I grew up in a Southern Baptist church. We went to Sunday school and attended worship regularly. I have clear childhood memories of those services. The people were kind and my Bible class teachers were morally upright. Though I can’t recall a lot of what the preachers said, I remember the piano, the altar call, the testimonials and a few times shouting which scared me as a young child. What I don’t remember much was the Lord’s Supper. I saw it so seldom that it didn’t make much of an impression on my young mind. I can’t remember if it was observed once, twice or several times a year. All I knew was that they were passing out little pieces of crackers and tiny cups of juice and I didn’t get any. We passed collection plates every Sunday. I saw what that was about, but the little bites of food were a mystery. Because I rarely saw it, I don’t remember much about it. At the time I didn’t understand what it was or why it was done. I certainly didn’t get the idea that it was all that important.

Later I learned what the Bible says about communion. Acts 20:7 says the disciples came together on the first day of the week for the very purpose of having the Lord’s Supper. Paul said the congregation is to “come together into one place” to observe it (I Cor. 11:20). This is the assembly of “the whole church” (I Cor. 14:23), and the Bible specifically warns against failing to assemble together (Heb. 10:25). I also learned that a contribution was to be taken up on Sunday. “Now concerning the collection for the saints, as I have given order to the churches of Galatia, even so do ye. Upon the first day of the week let every one of you lay by him in store, as God hath prospered him, that there be no gatherings when I come” (I Cor. 16:1-2). We are to have the Lord’s Supper and the collection every Sunday just the same as we have singing, praying and preaching when we come together to worship.

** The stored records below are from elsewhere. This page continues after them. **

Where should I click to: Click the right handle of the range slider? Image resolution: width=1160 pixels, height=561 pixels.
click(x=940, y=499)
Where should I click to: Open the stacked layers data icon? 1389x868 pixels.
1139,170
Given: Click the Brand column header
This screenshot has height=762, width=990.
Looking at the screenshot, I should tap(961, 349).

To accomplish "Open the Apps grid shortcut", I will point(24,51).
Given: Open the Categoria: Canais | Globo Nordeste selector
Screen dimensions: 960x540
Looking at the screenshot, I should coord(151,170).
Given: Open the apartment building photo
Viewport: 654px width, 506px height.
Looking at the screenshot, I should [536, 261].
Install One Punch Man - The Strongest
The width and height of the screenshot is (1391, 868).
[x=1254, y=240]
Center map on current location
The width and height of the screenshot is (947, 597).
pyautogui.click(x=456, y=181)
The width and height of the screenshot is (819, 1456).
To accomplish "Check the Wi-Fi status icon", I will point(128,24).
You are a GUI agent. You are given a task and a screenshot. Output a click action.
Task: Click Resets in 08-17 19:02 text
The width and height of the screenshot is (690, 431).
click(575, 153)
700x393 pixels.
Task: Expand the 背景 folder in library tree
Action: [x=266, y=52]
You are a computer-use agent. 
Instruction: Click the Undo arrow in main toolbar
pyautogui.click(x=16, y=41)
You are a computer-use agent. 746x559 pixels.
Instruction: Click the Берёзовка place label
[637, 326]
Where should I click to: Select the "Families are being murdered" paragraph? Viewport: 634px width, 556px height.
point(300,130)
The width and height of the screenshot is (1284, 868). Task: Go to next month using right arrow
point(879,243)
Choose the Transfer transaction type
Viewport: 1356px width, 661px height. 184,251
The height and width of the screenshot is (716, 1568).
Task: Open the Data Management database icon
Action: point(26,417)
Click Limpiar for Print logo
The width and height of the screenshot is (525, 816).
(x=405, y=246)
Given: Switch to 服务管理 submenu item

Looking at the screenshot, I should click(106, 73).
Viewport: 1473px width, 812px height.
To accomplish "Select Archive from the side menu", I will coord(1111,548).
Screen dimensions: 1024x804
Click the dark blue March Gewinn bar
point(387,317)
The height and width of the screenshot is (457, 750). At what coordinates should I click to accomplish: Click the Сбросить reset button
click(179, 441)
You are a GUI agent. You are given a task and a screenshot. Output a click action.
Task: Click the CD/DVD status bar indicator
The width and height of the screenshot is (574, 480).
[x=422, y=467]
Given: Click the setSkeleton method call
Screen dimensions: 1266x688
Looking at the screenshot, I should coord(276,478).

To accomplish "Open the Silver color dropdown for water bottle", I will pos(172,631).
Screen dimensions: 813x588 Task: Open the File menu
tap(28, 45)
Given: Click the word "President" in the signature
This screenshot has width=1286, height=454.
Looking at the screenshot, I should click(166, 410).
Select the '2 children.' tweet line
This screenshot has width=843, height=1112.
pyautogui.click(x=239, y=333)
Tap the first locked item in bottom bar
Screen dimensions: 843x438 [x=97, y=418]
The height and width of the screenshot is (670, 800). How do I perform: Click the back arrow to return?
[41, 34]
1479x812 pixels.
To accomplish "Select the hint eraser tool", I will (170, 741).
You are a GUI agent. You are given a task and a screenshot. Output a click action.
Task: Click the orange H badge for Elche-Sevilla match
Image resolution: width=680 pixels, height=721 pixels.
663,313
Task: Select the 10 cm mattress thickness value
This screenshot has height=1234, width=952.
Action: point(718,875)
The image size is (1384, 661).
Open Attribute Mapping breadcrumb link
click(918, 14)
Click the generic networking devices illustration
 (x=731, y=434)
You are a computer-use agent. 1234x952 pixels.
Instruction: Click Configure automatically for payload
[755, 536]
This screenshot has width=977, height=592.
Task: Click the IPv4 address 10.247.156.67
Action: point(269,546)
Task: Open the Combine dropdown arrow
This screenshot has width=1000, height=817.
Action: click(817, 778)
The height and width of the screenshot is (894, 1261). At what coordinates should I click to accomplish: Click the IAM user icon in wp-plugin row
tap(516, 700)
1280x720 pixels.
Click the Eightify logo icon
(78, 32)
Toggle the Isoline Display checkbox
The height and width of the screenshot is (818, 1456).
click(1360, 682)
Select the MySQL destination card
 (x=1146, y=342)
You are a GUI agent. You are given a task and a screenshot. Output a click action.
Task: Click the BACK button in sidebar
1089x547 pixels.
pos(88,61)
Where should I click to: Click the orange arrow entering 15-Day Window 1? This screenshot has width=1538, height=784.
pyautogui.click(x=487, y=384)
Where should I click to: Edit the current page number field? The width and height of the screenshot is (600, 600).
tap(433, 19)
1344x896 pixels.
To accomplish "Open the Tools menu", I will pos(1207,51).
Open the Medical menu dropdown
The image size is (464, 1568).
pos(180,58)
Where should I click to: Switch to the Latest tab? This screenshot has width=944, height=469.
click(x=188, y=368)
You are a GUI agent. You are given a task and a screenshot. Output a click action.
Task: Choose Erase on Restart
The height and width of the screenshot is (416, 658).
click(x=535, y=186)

learned all this after I started attending a church of Christ when I was about twenty years old. It all made sense then and it makes sense now. If the Bible says it, we should do it—all of it, consistently. That is what preachers wrote and preached about this back then.  They were right.

Things have changed. When COVID struck, most churches panicked and blindly followed the exaggerated warnings of medical bureaucrats, devious politicians and dishonest media. They stopped coming together to worship and told themselves that they were assembling virtually online for worship on a temporary basis. A few of us tried to warn that this was unbiblical and would set a bad precedent. We were laughed to scorn and called radicals. Now years later the same preachers and elders who told their members to stay home are begging them to come back. But it’s not working. The pattern had been set. They got used to staying at home on Sunday and now they just “worship online.”

This is not all. Churches implemented various protocols to protect members from this deadly disease (although flu at the time was killing people by the thousands and they never went to such extremes to protect themselves against it). The CDC became the authority—the same CDC that ten years before warned churches about serving communion during flu season and especially during the swine flu epidemic. Churches uniformly ignored this “science.” But the increased power of social media, the diabolical cunning of politicians in an election year and our conditioned hypersensitivity to health threats convinced church leaders to make changes to “save lives” at church. Preachers prior to 2020 blasted denominational churches for offering drive-thru worship, but some of them began to advocate the same thing during the first months of COVID by telling members to drive to the building on Sunday and pick up the Lord’s Supper and drop off their contribution. When they decided to “reopen,” they had become convinced that their God-given immune system offered little or no protection and stopped passing the trays for the Lord’s Supper and the contribution plates and baskets. They began serving the Lord’s supper during worship with individual packets and put collection plates in the foyer. Some set up online giving. The contribution was taken out of the worship assembly and relegated to a drop box for those who casually exit the building.

These practices have become entrenched in many congregations. The die has been cast. Elders and preachers jumped on the pandemic protocol bandwagon and now many of them don’t seem to know how to stop. How much longer will churches keep these distracting safety measures in place? Permanently? Many churches still will not pass collection baskets in the assembly but instead put them in the foyer for use after worship. They pile themselves into pews without feeling endangered (not to mention shop, eat out, work, and have family get-togethers) while they treat collection baskets as a threat to their lives! But the real tragedy is that they are raising up a generation of young people who never see anyone give in the worship assembly! I at least saw the Lord’s Supper often enough to have a vague memory about it, but these children will have no such memory of the Lord’s day collection at all if this practice continues!

Educators say that visual learning is important with children. Does that advice apply here?